Given task → From the text on the Arnold Jackson House below, extract word for word the portion that begins with "House in Madison, Wisconsin" and ends with "Erdman Prefab Houses.".

Design and construction
- Architect: Frank Lloyd Wright
- Main contractor: Marshall Erdman

= Arnold Jackson House =

House in Madison, Wisconsin

The Arnold and Lora Jackson House is a Frank Lloyd Wright-designed Marshall Erdman prefab building originally located on Bryant Road, Madison, Wisconsin. Dr. Arnold Jackson first met Wright after the latter sought treatment for a broken nose suffered in a fight on the streets of Madison in 1932, but the Jacksons only began discussing plans for a small house south of the city with Wright in 1950. After much back and forth, a prefabricated design was completed in 1957. It is the second of the nine examples of the first type (known as Prefab #1) of the Marshall Erdman Prefab Houses.

In 1955, Wright had begun working with Erdman on the design of a prefabricated house, and by 1956 Erdman had built a model of their first version (it was later purchased by Mr. and Mrs. van Tamelen). The Jacksons, who had been working with Erdman on construction cost estimates for Wright's custom design for them, saw the model and decided to order one for themselves in early 1957. They did request that Wright incorporate a basement in the design, which he was willing to do, since it would be exposed above grade on one side of the house. They also said they had to have an enclosed garage rather than an open carport. Wright agreed to this as well. The partially prefabricated house was completed in August 1957.

The house was a "deluxe" version of the model the Jacksons saw, and consisted of one wing with two bedrooms, two baths and a study, and another wing with living room and fireplace, dining room, kitchen ("workspace") and small family room off the kitchen. It was located on a hilltop, with views across the University of Wisconsin Arboretum and Lakes Wingra and Monona to the state capitol building in the distance. The Jacksons had previously put in some fruit trees and other plantings, and they spent their remaining years in the house.

Unfortunately, the sight closest to the house was the Madison "Beltline", a highway that circled the city. In 1950 it was a two-lane road, but over the years it became increasingly wider and busier. After the Jacksons died, the house was rented out, until a developer bought the property in 1982. Against the wishes of preservationists, the developer sold the house for one dollar, provided the buyer could move the building. It was subsequently relocated to a site outside of Beaver Dam, Wisconsin, about 35 miles away. It is currently listed in the Wisconsin Historical Society's Architecture and History Inventory.

Data excerpt →
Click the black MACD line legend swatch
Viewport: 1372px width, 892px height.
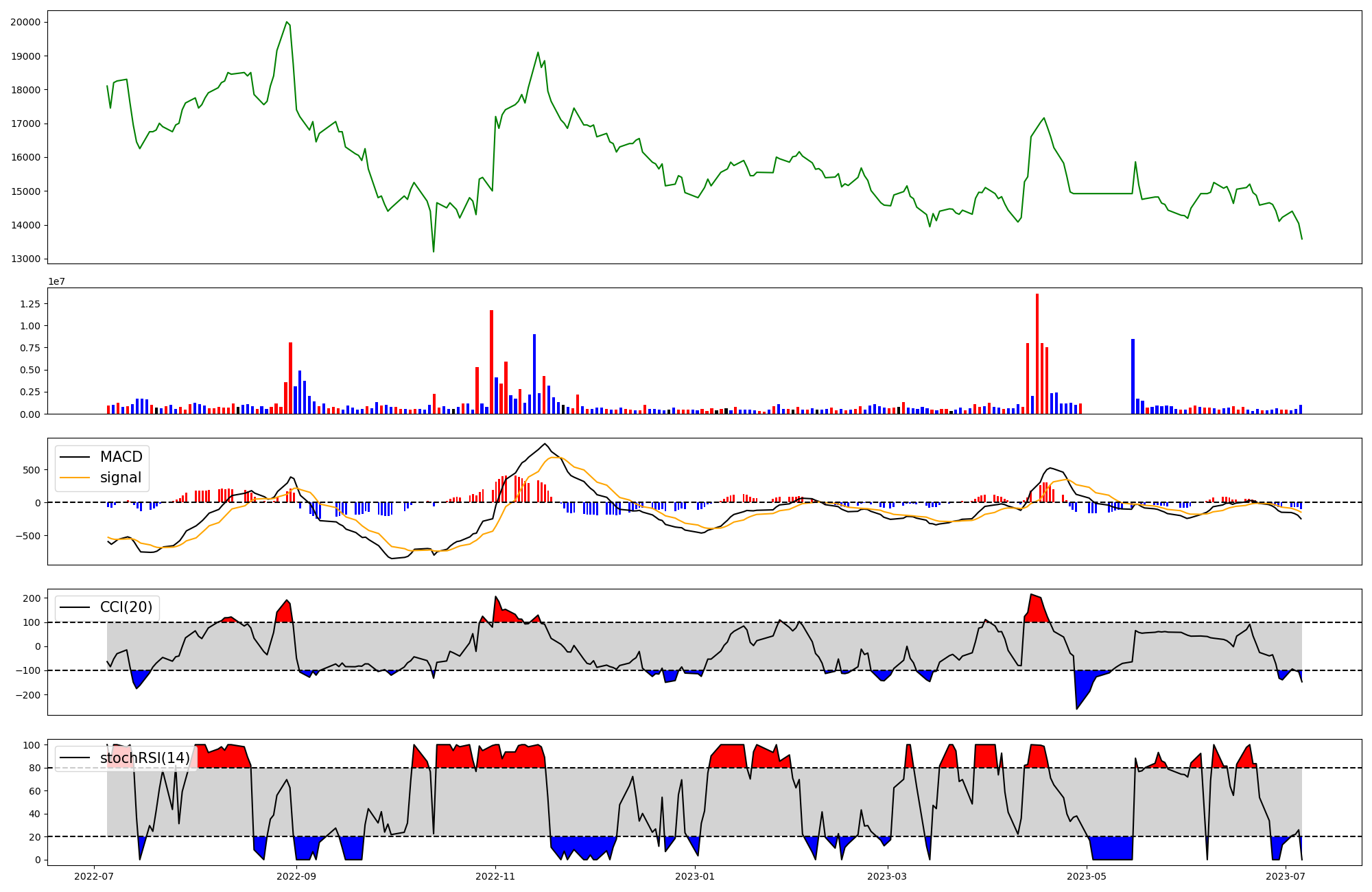(x=75, y=457)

Completed task →
House in Madison, Wisconsin

The Arnold and Lora Jackson House is a Frank Lloyd Wright-designed Marshall Erdman prefab building originally located on Bryant Road, Madison, Wisconsin. Dr. Arnold Jackson first met Wright after the latter sought treatment for a broken nose suffered in a fight on the streets of Madison in 1932, but the Jacksons only began discussing plans for a small house south of the city with Wright in 1950. After much back and forth, a prefabricated design was completed in 1957. It is the second of the nine examples of the first type (known as Prefab #1) of the Marshall Erdman Prefab Houses.